Durante la trattativa, la delegazione industriale ha offerto agli allevatori lombardi un aumento del 18% rispetto allo scorso anno, garantendo per il periodo gennaio/dicembre 2008 un prezzo
medio di 40,5 centesimi per litro di latte, prezzo a cui si aggiungono i premi qualità, che incidono fino a 3 centesimi, e il premio comunitario di altri 3 centesimi. Per un prezzo
finale percepito dagli allevatori di circa 50 centesimi a litro compresa l’IVA, che viene incamerata dagli agricoltori.

I rappresentanti delle Organizzazioni agricole hanno ritenuto insoddisfacente l’offerta industriale e chiesto un aumento ancora più importante.

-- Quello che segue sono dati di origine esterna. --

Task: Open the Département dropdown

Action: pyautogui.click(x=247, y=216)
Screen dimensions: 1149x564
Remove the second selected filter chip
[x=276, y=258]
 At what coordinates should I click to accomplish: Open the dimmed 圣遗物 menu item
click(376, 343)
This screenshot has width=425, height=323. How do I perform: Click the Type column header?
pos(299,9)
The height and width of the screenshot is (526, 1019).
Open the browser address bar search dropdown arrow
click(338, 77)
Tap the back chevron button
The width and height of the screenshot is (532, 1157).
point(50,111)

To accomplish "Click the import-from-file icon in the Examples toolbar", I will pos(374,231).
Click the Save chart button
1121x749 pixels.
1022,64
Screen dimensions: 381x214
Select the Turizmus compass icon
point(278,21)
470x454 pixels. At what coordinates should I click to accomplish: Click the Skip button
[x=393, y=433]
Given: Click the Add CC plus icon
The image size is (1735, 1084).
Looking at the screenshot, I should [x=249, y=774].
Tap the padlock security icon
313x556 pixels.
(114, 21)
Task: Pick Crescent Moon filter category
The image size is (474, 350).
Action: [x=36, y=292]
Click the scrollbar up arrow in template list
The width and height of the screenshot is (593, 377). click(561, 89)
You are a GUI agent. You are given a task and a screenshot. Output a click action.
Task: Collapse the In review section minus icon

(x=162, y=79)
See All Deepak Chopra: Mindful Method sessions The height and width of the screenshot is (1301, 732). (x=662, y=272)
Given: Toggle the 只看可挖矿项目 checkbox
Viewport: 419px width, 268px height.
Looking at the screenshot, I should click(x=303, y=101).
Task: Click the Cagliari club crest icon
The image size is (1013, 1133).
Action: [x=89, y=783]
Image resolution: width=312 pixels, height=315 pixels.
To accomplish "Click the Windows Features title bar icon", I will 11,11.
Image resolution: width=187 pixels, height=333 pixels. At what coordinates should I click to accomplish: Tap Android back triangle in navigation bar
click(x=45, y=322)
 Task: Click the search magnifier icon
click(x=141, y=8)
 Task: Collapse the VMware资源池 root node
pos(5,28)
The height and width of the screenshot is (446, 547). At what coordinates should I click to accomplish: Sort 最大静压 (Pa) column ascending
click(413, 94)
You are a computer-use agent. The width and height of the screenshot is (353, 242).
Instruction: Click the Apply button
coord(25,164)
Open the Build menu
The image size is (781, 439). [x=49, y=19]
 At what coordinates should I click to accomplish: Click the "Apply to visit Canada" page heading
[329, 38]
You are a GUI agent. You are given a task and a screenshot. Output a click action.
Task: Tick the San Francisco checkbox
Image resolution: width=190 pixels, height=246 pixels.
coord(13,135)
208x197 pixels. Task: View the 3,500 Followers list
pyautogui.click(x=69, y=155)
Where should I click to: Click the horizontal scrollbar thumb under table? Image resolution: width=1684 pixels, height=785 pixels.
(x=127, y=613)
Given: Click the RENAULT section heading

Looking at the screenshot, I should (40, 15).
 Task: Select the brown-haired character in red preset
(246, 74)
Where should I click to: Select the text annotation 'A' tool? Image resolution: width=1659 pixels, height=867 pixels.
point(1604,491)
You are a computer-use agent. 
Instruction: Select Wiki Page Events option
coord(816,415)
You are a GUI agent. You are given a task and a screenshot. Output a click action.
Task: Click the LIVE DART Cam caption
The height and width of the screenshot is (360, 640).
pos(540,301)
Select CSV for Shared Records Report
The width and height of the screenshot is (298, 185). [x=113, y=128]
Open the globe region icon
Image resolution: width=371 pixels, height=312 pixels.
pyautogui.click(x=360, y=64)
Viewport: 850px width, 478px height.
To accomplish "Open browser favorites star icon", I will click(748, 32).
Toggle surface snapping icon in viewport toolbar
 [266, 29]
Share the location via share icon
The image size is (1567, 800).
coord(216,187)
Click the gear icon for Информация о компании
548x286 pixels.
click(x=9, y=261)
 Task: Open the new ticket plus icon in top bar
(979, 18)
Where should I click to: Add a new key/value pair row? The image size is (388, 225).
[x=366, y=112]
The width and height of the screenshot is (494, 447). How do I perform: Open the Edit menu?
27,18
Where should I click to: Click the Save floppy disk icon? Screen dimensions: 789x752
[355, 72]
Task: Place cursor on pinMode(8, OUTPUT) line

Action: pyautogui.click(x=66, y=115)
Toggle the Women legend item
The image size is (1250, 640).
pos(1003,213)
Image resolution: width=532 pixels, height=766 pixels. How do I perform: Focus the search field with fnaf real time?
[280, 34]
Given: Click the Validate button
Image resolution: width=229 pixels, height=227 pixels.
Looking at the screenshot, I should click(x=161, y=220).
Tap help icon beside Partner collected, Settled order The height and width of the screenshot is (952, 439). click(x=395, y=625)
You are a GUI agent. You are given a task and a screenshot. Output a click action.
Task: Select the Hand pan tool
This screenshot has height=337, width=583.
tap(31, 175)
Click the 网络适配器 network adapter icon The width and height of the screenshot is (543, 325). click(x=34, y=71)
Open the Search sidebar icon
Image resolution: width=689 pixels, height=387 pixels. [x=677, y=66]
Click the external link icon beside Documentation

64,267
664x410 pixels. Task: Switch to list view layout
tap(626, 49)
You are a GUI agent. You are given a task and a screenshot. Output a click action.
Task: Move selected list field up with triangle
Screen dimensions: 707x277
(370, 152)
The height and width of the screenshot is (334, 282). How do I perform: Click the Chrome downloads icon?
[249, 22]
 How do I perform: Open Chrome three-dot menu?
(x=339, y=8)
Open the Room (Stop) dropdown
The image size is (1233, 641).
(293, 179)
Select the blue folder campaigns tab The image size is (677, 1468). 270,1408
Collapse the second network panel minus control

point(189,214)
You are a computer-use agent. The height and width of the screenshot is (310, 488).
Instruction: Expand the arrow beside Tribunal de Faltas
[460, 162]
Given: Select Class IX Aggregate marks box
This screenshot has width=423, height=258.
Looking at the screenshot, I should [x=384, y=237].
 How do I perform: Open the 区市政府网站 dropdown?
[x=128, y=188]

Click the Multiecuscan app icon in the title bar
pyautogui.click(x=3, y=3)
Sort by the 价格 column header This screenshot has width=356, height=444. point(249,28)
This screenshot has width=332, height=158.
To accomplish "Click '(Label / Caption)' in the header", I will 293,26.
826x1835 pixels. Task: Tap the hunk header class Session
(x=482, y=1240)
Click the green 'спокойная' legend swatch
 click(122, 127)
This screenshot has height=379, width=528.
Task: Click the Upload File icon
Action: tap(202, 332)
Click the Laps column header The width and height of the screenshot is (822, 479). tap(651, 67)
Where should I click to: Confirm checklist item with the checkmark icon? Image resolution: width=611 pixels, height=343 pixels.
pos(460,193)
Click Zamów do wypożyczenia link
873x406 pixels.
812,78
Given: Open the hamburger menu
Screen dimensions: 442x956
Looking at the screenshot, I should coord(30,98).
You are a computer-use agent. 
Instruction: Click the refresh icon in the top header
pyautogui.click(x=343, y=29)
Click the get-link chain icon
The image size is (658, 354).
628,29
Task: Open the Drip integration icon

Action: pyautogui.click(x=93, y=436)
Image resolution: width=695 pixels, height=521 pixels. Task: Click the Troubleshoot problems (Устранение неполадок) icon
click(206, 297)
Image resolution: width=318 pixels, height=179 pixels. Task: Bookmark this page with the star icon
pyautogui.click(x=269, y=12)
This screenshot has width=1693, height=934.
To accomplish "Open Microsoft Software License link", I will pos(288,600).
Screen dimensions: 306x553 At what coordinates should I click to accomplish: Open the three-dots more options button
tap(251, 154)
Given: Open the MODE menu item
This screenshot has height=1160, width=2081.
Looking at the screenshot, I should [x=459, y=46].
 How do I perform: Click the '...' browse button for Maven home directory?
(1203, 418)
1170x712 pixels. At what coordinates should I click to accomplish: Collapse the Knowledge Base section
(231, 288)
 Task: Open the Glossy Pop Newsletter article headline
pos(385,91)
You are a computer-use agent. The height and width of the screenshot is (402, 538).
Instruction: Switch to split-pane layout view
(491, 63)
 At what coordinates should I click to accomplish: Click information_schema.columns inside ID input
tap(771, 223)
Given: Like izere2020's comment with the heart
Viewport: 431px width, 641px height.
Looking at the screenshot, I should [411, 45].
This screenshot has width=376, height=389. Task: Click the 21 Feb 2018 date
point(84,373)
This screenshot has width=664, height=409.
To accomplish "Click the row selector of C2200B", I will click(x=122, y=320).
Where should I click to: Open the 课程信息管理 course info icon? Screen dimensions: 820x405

L’industria è perfettamente a conoscenza delle difficoltà del mondo agricolo. Per questo, fin dall’inizio, aveva proposto di ancorare il prezzo del latte italiano ad un paniere di
prodotti indicatori del mercato. Ma anche in questo caso non è stato possibile trovare un’intesa con il mondo agricolo.
«La nostra offerta finale – ha concluso Ambrosi – è stata di gran lunga superiore a quanto il mercato riconosce ai nostri prodotti e non ci è assolutamente possibile offrire
di più. Pena la chiusura delle nostre aziende! L’offerta deve ritenersi unica ed irripetibile».
In mancanza di intese, le imprese di trasformazione saranno libere di praticare i prezzi che riterranno più adeguati al mercato, quindi inferiori a quelli offerti in trattativa.